Mais do que um espaço de debates e oficinas, a Casa do Patrimônio, presente na programação da Feira Literária Internacional de Cachoeira (Flica 2025) , também oferece ao público exposições que revelam a diversidade cultural e ambiental do Recôncavo Baiano.
Um dos destaques é a mostra “Máscaras: Tradição e Resistência”, que convida o público a mergulhar no universo simbólico e ancestral das máscaras que representam diferentes expressões culturais da Bahia, como o Carnaval de Maragogipe, Acupe, Embalos da Ajuda e outras manifestações de matriz africana e afro-brasileira. São 56 peças do acervo do Instituto do Patrimônio Artístico e Cultural da Bahia (IPAC), unidade vinculada à Secretaria de Cultura do Estado (SecultBA).
Com curadoria de Adriana Cravo, diretora de Museus do IPAC, a exposição destaca as máscaras como elementos de resistência, espiritualidade e identidade. “As máscaras revelam como cada sociedade compreende o sagrado, a coletividade e o pertencimento. Trazer esse acervo para a Flica é uma oportunidade de ampliar o diálogo sobre a herança africana presente na cultura baiana”, afirmou a curadora.
Máscaras e ancestralidade
De origem etimológica incerta, o termo “máscara” pode vir do latim mascus ou masca (“fantasma”), do italiano masecha, ou do árabe maskharah (“zombaria”, “palhaço”) e maskha (“transformação”). Mais do que um adorno, a máscara carrega múltiplos significados, representando o sagrado, o lúdico e o mistério.
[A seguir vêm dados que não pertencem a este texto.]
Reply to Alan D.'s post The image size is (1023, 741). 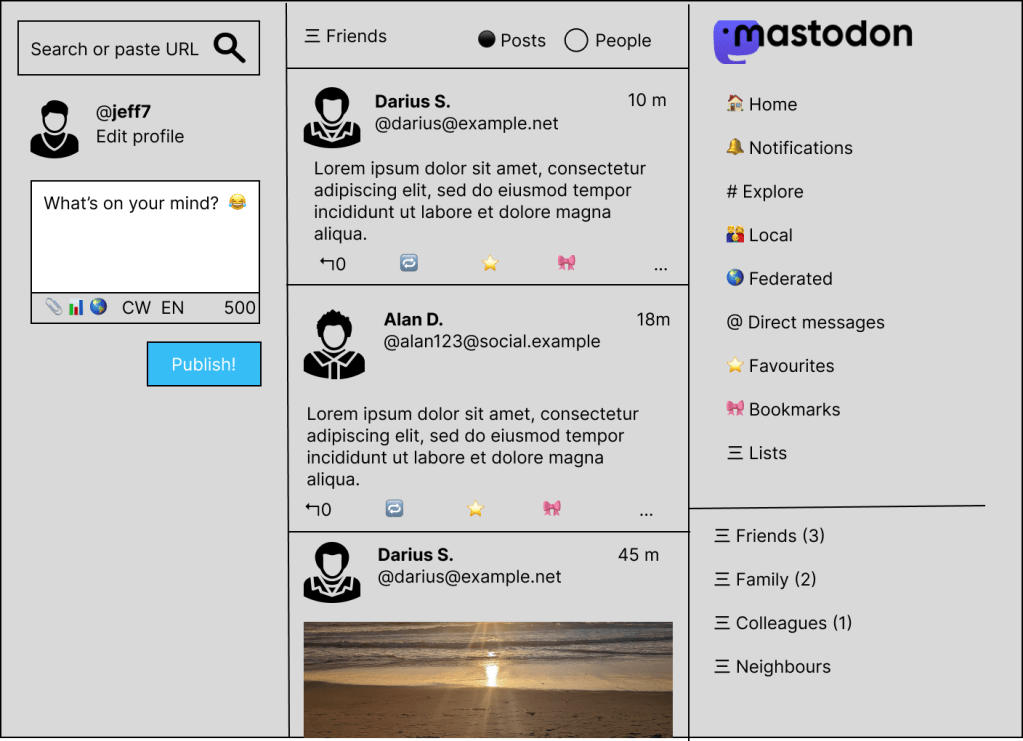coord(318,509)
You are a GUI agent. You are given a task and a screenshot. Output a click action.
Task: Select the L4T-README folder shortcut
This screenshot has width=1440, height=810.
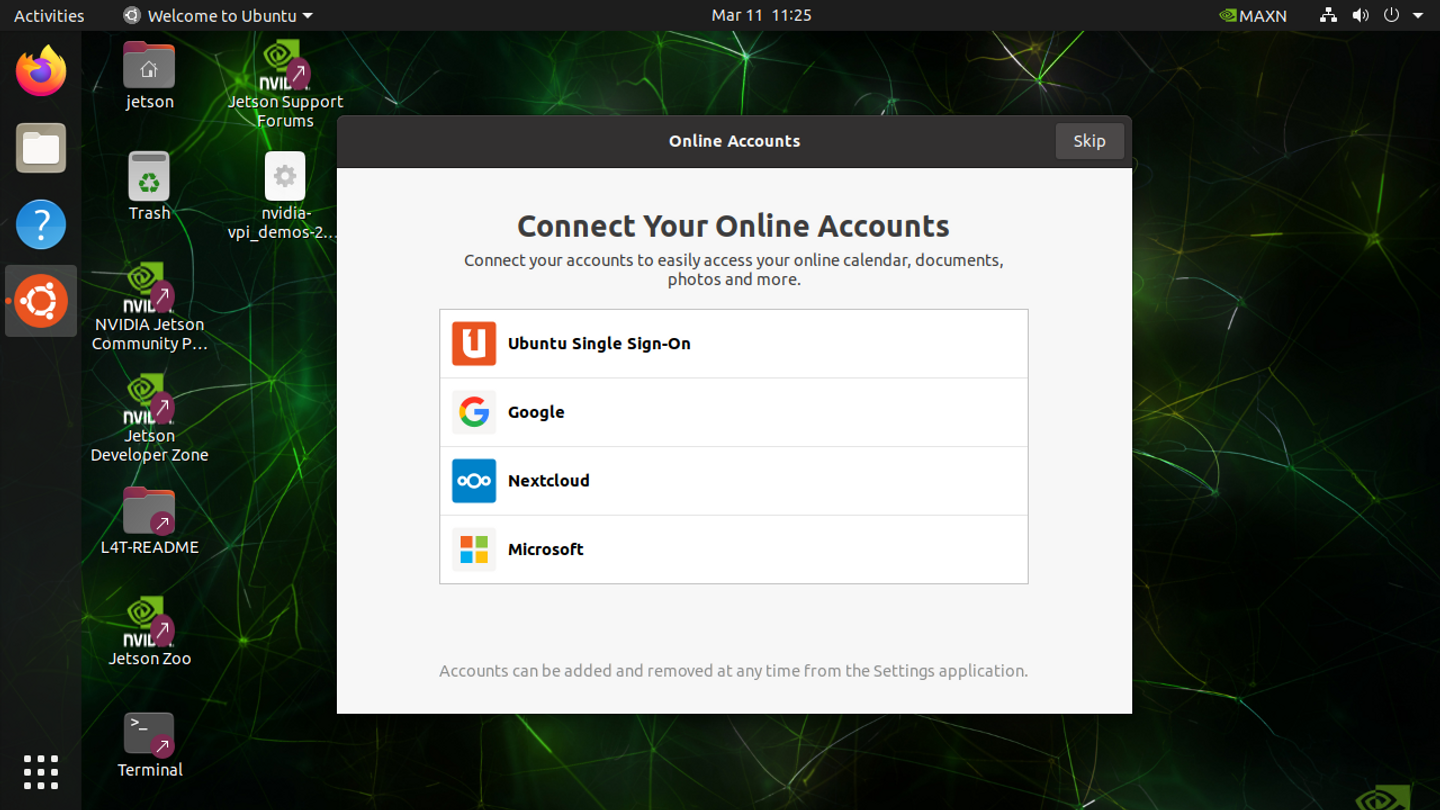(x=149, y=521)
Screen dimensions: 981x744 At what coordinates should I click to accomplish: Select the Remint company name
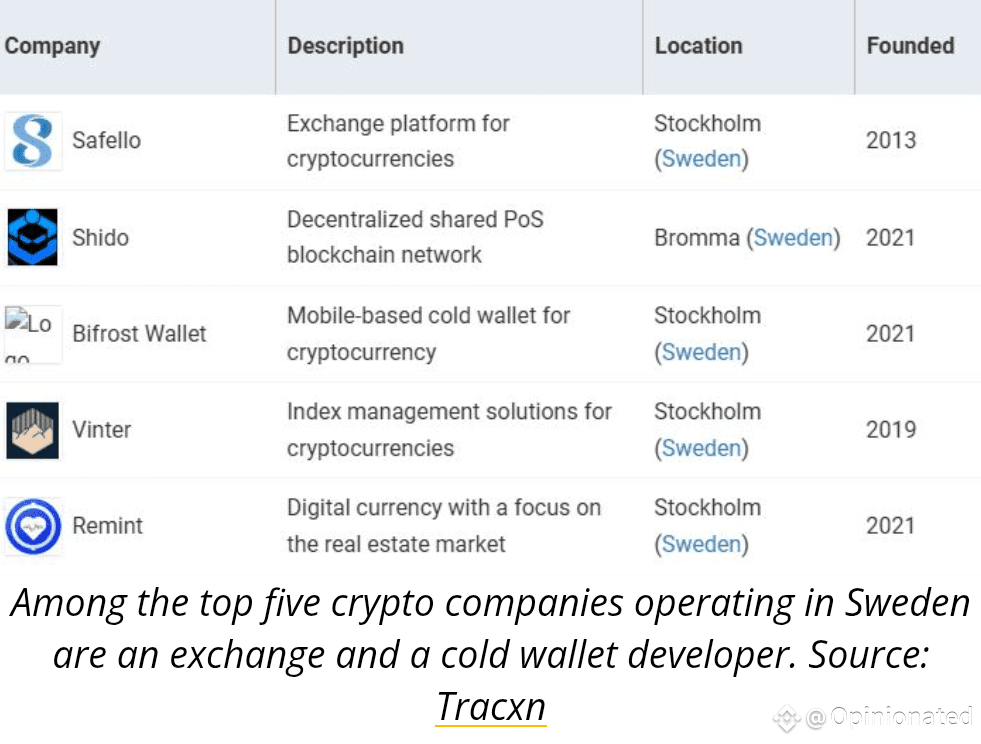pyautogui.click(x=108, y=526)
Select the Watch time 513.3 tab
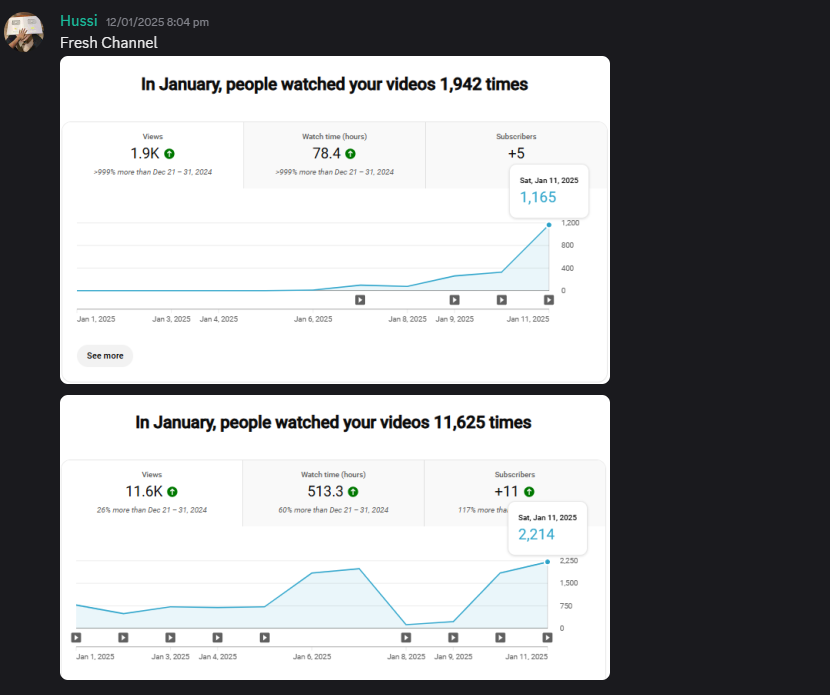This screenshot has height=695, width=830. [333, 493]
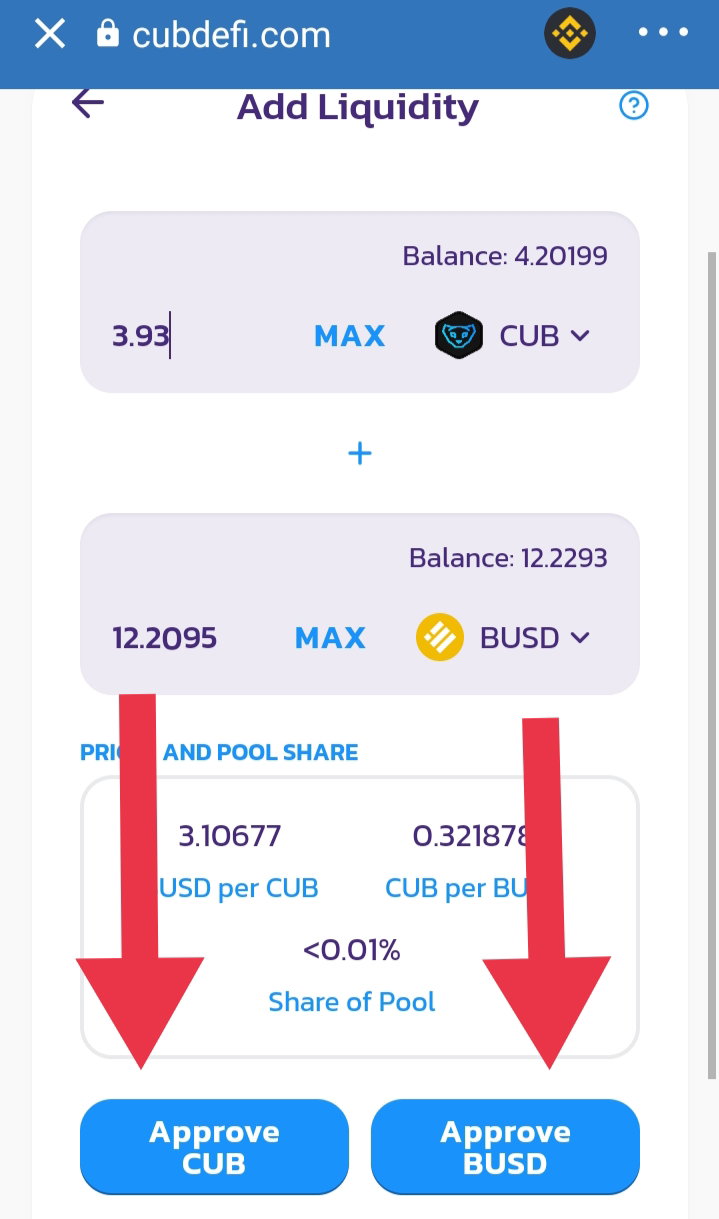The width and height of the screenshot is (719, 1219).
Task: Expand the CUB token dropdown chevron
Action: click(x=580, y=336)
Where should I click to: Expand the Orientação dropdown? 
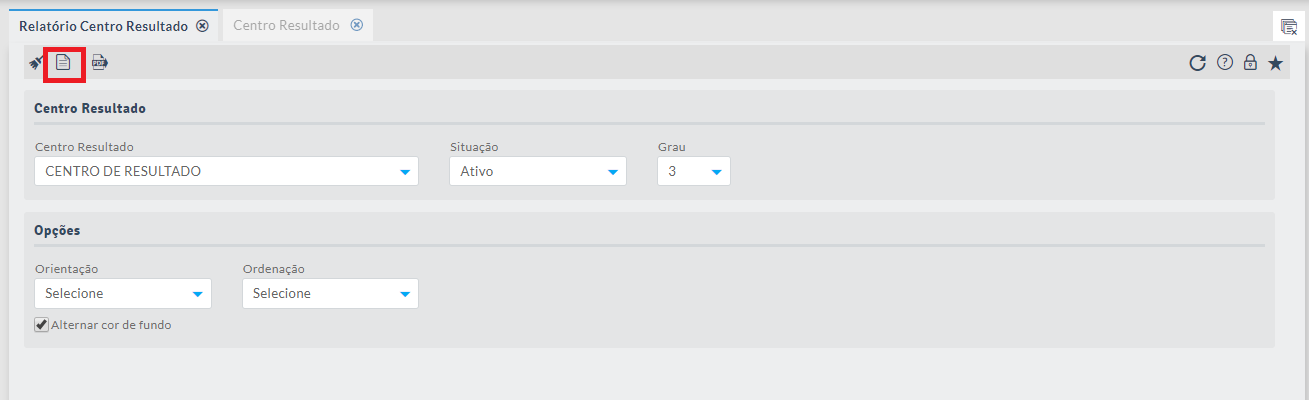coord(123,294)
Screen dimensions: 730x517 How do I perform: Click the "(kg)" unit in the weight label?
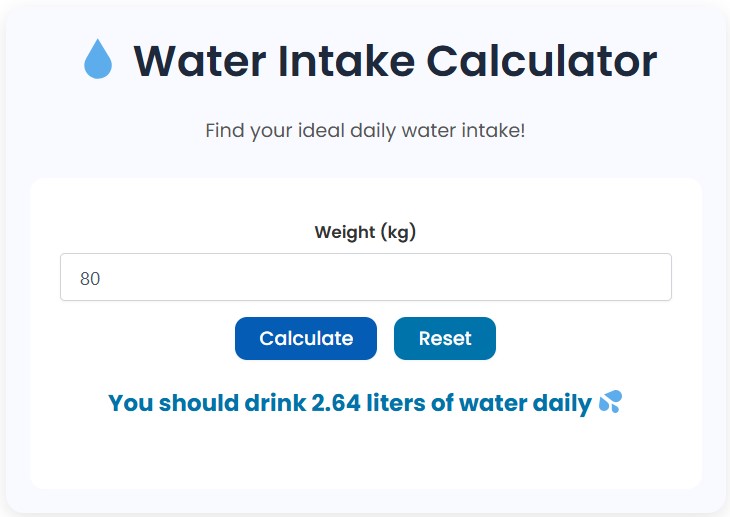click(x=397, y=233)
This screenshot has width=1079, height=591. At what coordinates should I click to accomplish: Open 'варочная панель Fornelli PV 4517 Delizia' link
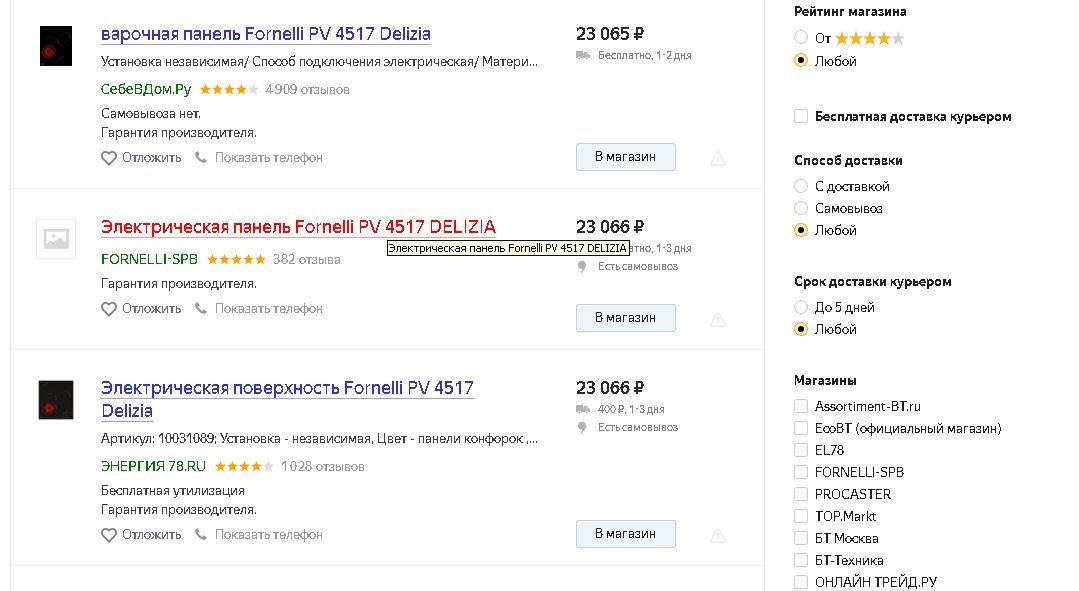[x=266, y=34]
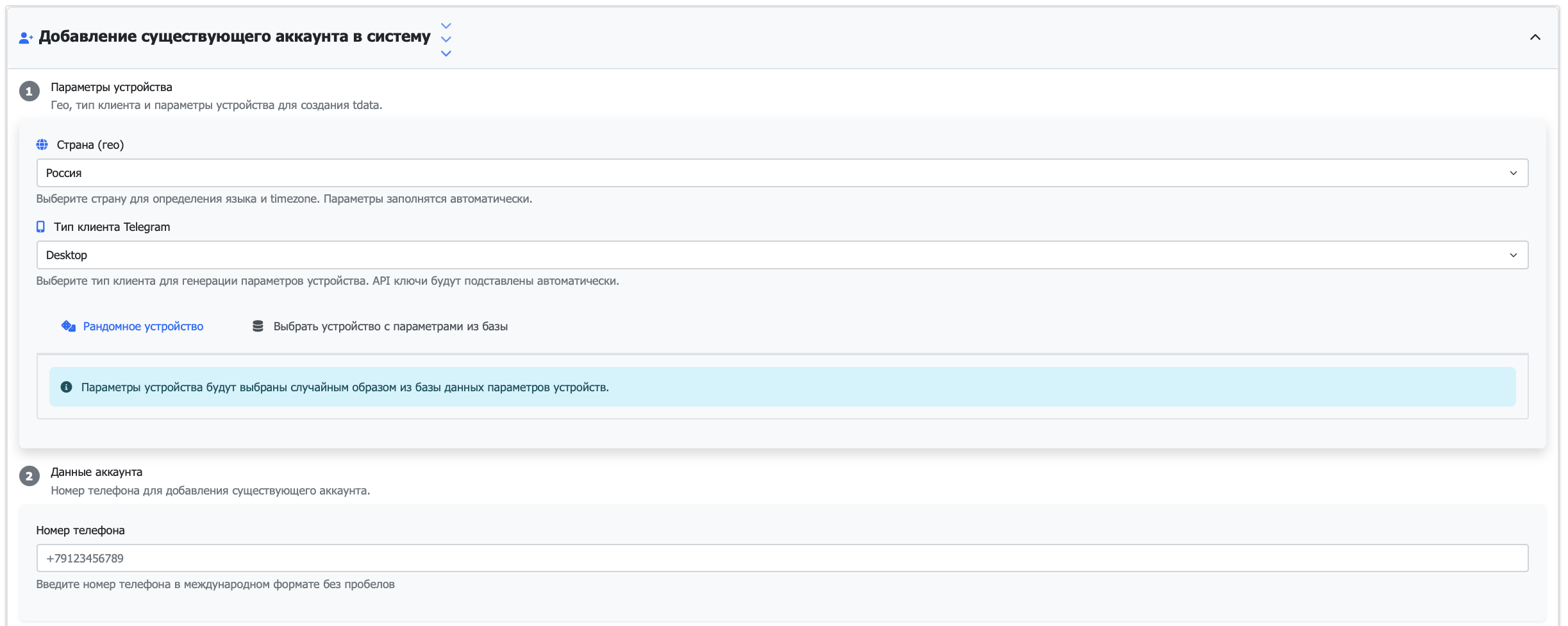Viewport: 1568px width, 626px height.
Task: Collapse the panel using the top-right chevron
Action: point(1535,37)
Desde a Antiguidade, é utilizada em rituais de conexão com o divino, incorporando símbolos e códigos que antecedem a escrita. No contexto africano, seu uso ritualístico constitui um importante legado cultural, preservado na memória e nas tradições que formam o patrimônio imaterial da Bahia.
Sustentabilidade e cultura: “Biriba é Pau”
Em outro ambiente da Casa, a mostra “Biriba é Pau, é madeira, biriba é pra plantar” destaca a relação entre a preservação ambiental e o patrimônio cultural nas comunidades quilombolas de Maragogipe.
A exposição apresenta as quatro etapas de confecção do berimbau, desde a extração da biriba, madeira utilizada na fabricação do instrumento, até sua finalização.
A mostra resultou do projeto desenvolvido na Reserva Extrativista Marinha da Baía de Iguape, pela Associação Quilombola de Pescadores(as) e Lavradores(as) GUAIPANEMA, em parceria com a Universidade Federal da Bahia (UFBA), o Instituto do Patrimônio Histórico e Artístico Nacional (IPHAN) e o Instituto Chico Mendes de Conservação da Biodiversidade (ICMBio).
Durante a Flica, a iniciativa foi apresentada na atividade “Encontro de Saberes”, realizada na tarde desta sexta-feira (24), na Casa do Patrimônio.
“O projeto alia reflorestamento de áreas degradadas em territórios quilombolas de Maragogipe, antes ocupados por grandes latifundiários. Trata-se da reocupação com sistemas agroflorestais e manejo sustentável da biriba, matéria-prima essencial para dois grandes patrimônios: o ofício do mestre de capoeira e a roda de capoeira”, explicou Bruno Marchena, analista ambiental do ICMBio.
Outras exposições
Completam o circuito da Casa do Patrimônio as mostras “Retratos da Liberdade”, do artista plástico Milton Marinho, e “Sob o Sol de Cachoeira”, do fotógrafo Marcelo Reis.
A Casa do Patrimônio funciona até às 19h deste sábado (25) e é fruto de uma parceria entre o IPHAN, o IPAC e o ICMBio.